Intervention de Philippe Madrelle

Réunion du 7 janvier 2014 à 9h30
Questions orales — Lutte contre les pesticides

Photo de Philippe MadrellePhilippe Madrelle :

Monsieur le ministre, en ce tout début d’année, il me paraît très important d’appeler votre attention sur les effets toxiques et les conséquences dramatiques de l’exposition des viticulteurs à des mélanges complexes de produits chimiques et de pesticides et de la manipulation de ceux-ci par ces professionnels.

Alors que nous assistons, certes, à une évolution vers une agriculture raisonnée, soucieuse d’une moindre dépendance à l’utilisation des produits chimiques, alors qu’a été adoptée à l’unanimité, le 19 novembre dernier, dans cet hémicycle, la proposition de loi de notre collègue Joël Labbé visant à mieux encadrer l’utilisation des produits phytosanitaires sur le territoire national, traduisant les propositions contenues dans le rapport de la mission commune d’information sur les pesticides et leur impact sur la santé et l’environnement, nous déplorons que le recours aux pesticides se soit beaucoup accru ces dernières années, contrairement à ce qui a pu être dit ou écrit.

La France reste l’un des plus gros consommateurs au monde de ce type de produits et occupe la première place au niveau européen. C’est là un triste constat.

L’Institut national de la santé et de la recherche médicale, l’INSERM, vient de publier une expertise collective concluant à la réalité des risques sanitaires pour les populations vivant près des zones d’application et pour le personnel agricole.

En Gironde, des familles de viticulteurs endeuillées tentent de faire reconnaître les cancers comme maladies professionnelles : deux cas, l’un dans le Médoc, à Listrac, l’autre dans le Libournais, à Pujols-sur-Dordogne, viennent d’être révélés par la presse nationale et la presse régionale. Les familles de ces viticulteurs décédés en 2009 et en 2012 des suites d’un cancer du poumon ont décidé d’engager des actions en justice pour faire reconnaître la responsabilité de l’utilisation de produits phytosanitaires contenant de l’arsénite de soude, communément appelé arsenic, et de l’exposition à ces produits. L’arsénite de soude est un fongicide utilisé pour prévenir la contamination de la vigne par l’esca, maladie du bois de la vigne. Classé toxique et dangereux pour l’environnement, l’arsénite est reconnu comme cancérigène. Interdit en 2001 par le ministère de l’agriculture, il continue de tuer en silence et dans l’indifférence tous ceux qui y ont été exposés.

Ce drame sanitaire n’est pas sans rappeler celui de l’amiante, qui, interdite depuis 1997, continue de tuer.

Ainsi, pour traiter leurs vignes, depuis les années soixante jusqu’aux années deux mille, des milliers de viticulteurs ont manipulé des produits phytosanitaires sans gants ni masque et sans qu’aucune information sur la toxicité de ceux-ci leur ait été communiquée.
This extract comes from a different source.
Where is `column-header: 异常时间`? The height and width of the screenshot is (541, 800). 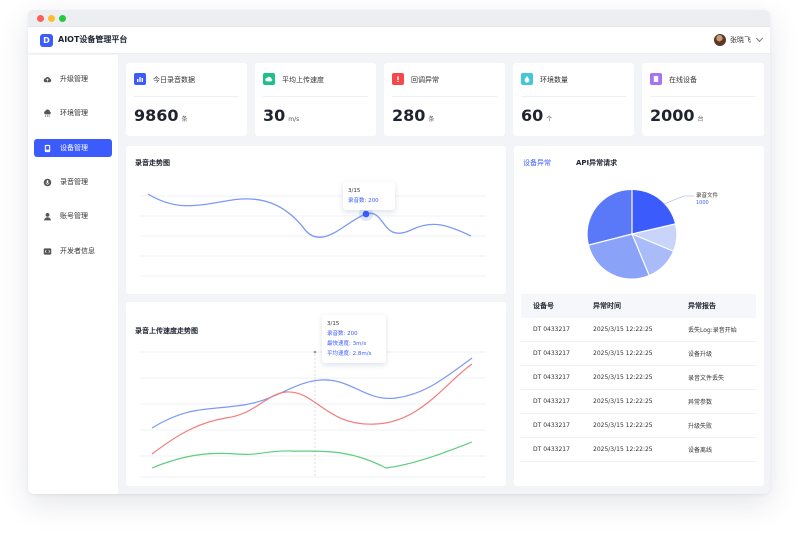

La difficulté pour les familles des malades et des victimes réside dans l’obligation imposée de rapporter la preuve du lien entre la maladie et l’exposition aux pesticides. C’est ainsi qu’entre 2000 et 2010, la Mutualité sociale agricole, la MSA, n’a reconnu que cinquante cas de maladies professionnelles dues à l’usage de produits phytosanitaires. L’association des victimes des pesticides Phyto-Victimes estime à plus de cent les dossiers classés sans suite par la MSA.

Monsieur le ministre, je vous laisse imaginer le désarroi de ces nombreuses familles partagées entre le souci et les exigences d’une belle récolte, de rendements satisfaisants et les dangers du piège de l’empoisonnement chimique à petit feu.

Vous comprendrez que l’on ne peut laisser toute une profession face à un tel dilemme. Je sais que vous en êtes parfaitement conscient. Un devoir d’information s’impose. Que comptez-vous faire pour donner une formidable impulsion en ce sens ? Les viticulteurs doivent avoir la possibilité d’utiliser d’autres produits classés non toxiques et les autorisations de mise sur le marché doivent être plus et mieux contrôlées.

En outre, il est urgent de faciliter la reconnaissance du caractère professionnel de ces maladies induites par l’utilisation de ces pesticides.